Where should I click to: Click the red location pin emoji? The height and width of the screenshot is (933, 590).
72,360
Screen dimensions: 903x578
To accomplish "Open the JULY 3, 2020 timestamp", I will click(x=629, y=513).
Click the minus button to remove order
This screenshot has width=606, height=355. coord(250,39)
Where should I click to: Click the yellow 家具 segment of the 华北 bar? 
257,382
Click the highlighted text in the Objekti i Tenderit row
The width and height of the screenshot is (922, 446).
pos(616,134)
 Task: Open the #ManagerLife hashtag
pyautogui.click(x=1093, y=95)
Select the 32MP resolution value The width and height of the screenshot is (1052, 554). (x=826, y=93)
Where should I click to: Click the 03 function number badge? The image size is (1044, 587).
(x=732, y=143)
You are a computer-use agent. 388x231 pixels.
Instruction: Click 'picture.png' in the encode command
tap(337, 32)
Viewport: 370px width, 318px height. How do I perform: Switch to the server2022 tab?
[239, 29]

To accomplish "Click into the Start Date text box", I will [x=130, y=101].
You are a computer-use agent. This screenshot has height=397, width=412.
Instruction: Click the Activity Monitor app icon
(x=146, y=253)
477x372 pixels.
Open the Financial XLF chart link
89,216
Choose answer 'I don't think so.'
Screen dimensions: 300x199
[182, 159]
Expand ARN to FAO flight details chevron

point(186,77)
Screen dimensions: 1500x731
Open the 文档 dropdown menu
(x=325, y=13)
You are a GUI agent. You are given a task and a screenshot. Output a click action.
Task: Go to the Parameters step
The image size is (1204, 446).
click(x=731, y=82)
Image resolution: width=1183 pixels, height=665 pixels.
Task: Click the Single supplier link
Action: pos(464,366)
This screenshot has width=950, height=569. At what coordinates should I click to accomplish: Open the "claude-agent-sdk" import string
-=-=-
• THE PROBLEM: Whatever lines appear above, reproduce every one of them exactly.

• TASK OUTPUT:
Where should I click to: Click the red location pin emoji? The height and width of the screenshot is (933, 590).
72,360
Screen dimensions: 903x578
To accomplish "Open the JULY 3, 2020 timestamp", I will click(x=629, y=513).
Click the minus button to remove order
This screenshot has width=606, height=355. coord(250,39)
Where should I click to: Click the yellow 家具 segment of the 华北 bar? 
257,382
Click the highlighted text in the Objekti i Tenderit row
The width and height of the screenshot is (922, 446).
pos(616,134)
 Task: Open the #ManagerLife hashtag
pyautogui.click(x=1093, y=95)
Select the 32MP resolution value The width and height of the screenshot is (1052, 554). (x=826, y=93)
Where should I click to: Click the 03 function number badge? The image size is (1044, 587).
(x=732, y=143)
You are a computer-use agent. 388x231 pixels.
Instruction: Click 'picture.png' in the encode command
tap(337, 32)
Viewport: 370px width, 318px height. How do I perform: Switch to the server2022 tab?
[239, 29]

To accomplish "Click into the Start Date text box", I will [x=130, y=101].
You are a computer-use agent. This screenshot has height=397, width=412.
Instruction: Click the Activity Monitor app icon
(x=146, y=253)
477x372 pixels.
Open the Financial XLF chart link
89,216
Choose answer 'I don't think so.'
Screen dimensions: 300x199
[182, 159]
Expand ARN to FAO flight details chevron

point(186,77)
Screen dimensions: 1500x731
Open the 文档 dropdown menu
(x=325, y=13)
You are a GUI agent. You are given a task and a screenshot. Output a click action.
Task: Go to the Parameters step
The image size is (1204, 446).
click(x=731, y=82)
Image resolution: width=1183 pixels, height=665 pixels.
Task: Click the Single supplier link
Action: pos(464,366)
This screenshot has width=950, height=569. At what coordinates should I click to accomplish: Open the "claude-agent-sdk" import string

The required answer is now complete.